Generative model is a machine learning model that draws samples approximately from the joint probability distribution of data. Such joint models potentially capture all patterns in the data, which is useful in e.g. speech synthesis, text analysis, semi-supervised learning, model-based control. Deep generative model is a generative model that learns a hierarchy of representations. Generative modeling has been a guiding principle of deep learning research.
Generator network is a generative model that samples from a parametrized graphical probabilistic model. Many generator networks are undirected graphical models, e.g. Boltzmann machines and variants; while others are directed generative nets. Differentiable generator network is a directed generator network that maps between random variables via a network implimenting a family of differentiable functions, e.g. VAE, GAN, NADE, flow models, where the gradients are useful in optimization and other tasks.

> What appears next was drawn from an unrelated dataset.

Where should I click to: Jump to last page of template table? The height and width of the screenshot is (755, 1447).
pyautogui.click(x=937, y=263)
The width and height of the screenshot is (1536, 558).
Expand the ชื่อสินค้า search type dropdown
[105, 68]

Evaluation metrics for generative models are often based on log-likelihood, but it can be tricky. Score matching [@Hyvärinen2005] is an alternative to maximum likelihood, which minimizes the difference beween the true and estimated gradients of log-density (aka score): $\nabla \log p(x)$. It is often better to use a criterion specific to the task in practice [@Theis2016]. When benchmarking generative models, the input to each algorithm must be exactly the same.

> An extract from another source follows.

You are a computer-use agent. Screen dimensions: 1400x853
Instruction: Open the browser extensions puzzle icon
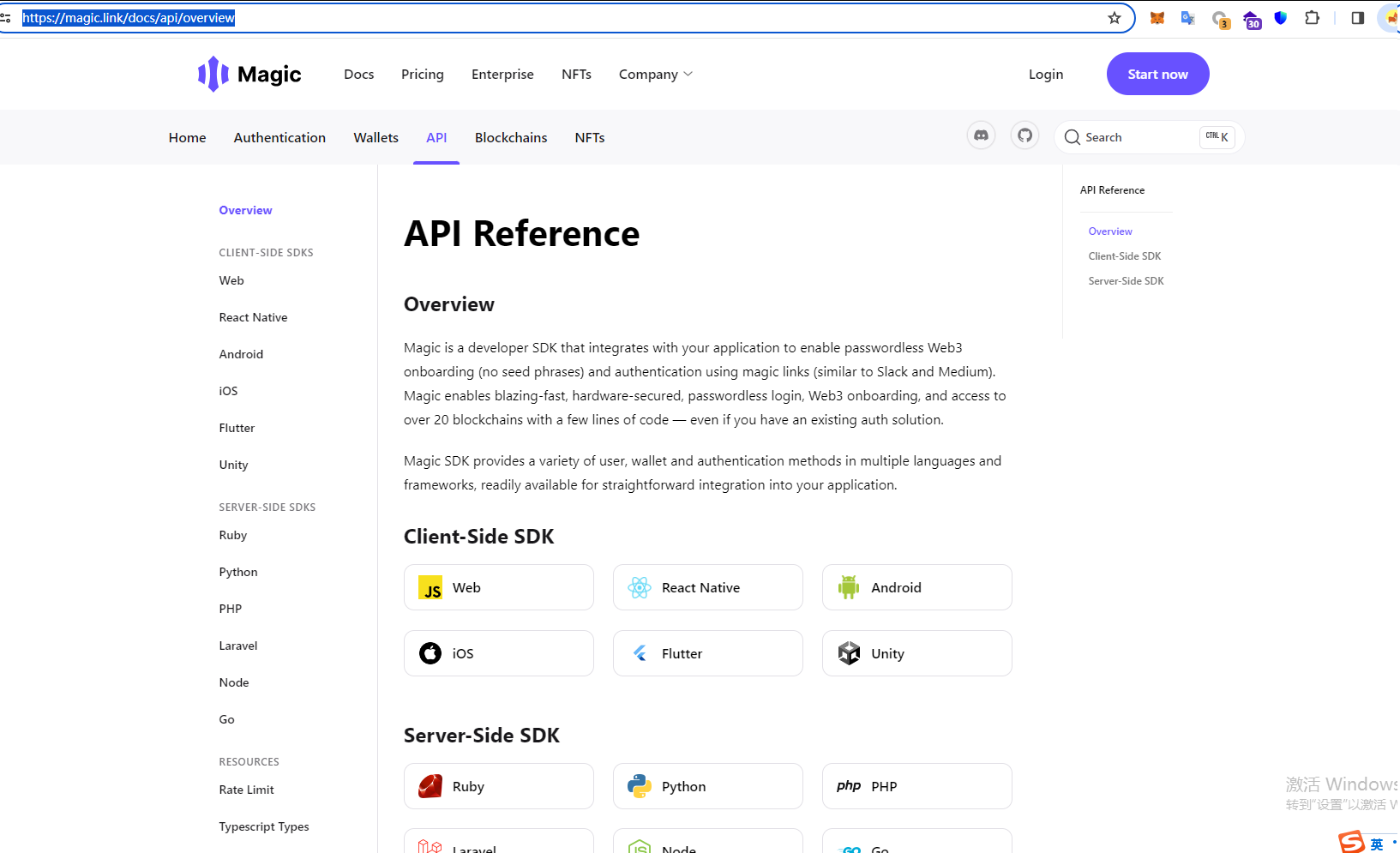click(1312, 18)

Boltzmann machine [@Fahlman1983; @Ackley1985; @Hinton1984] is an energy-based model, i.e. the joint probability distribution is defined using an energy function: $P(x) = e^{-E(x)} / Z$, where $E(x) = - x^T U x - b^T x$ is a quadratic energy function and $Z$ is the partition function that noramizes the probability density.
Restricted Boltzman machine (RBM) [@Smolensky1986] is an undirected model consisting of one layer of observable variables and one layer of latent variables, and the variables in each layer are mutually independent when conditioned on the neighboring layer.
Deep belief network (DBN) [@Hinton2006] is a mixed graphical model (i.e. partially directed/undirected) with several layers of latent variables: the connections between layers are directed downwards to the data, except that those between the top two layers are undirected.
Deep Boltzmann machine (DBM) [@Salakhutdinov2009] is a multi-layer restricted Boltzman machine, and thus an undirected model with several layers of latent variables.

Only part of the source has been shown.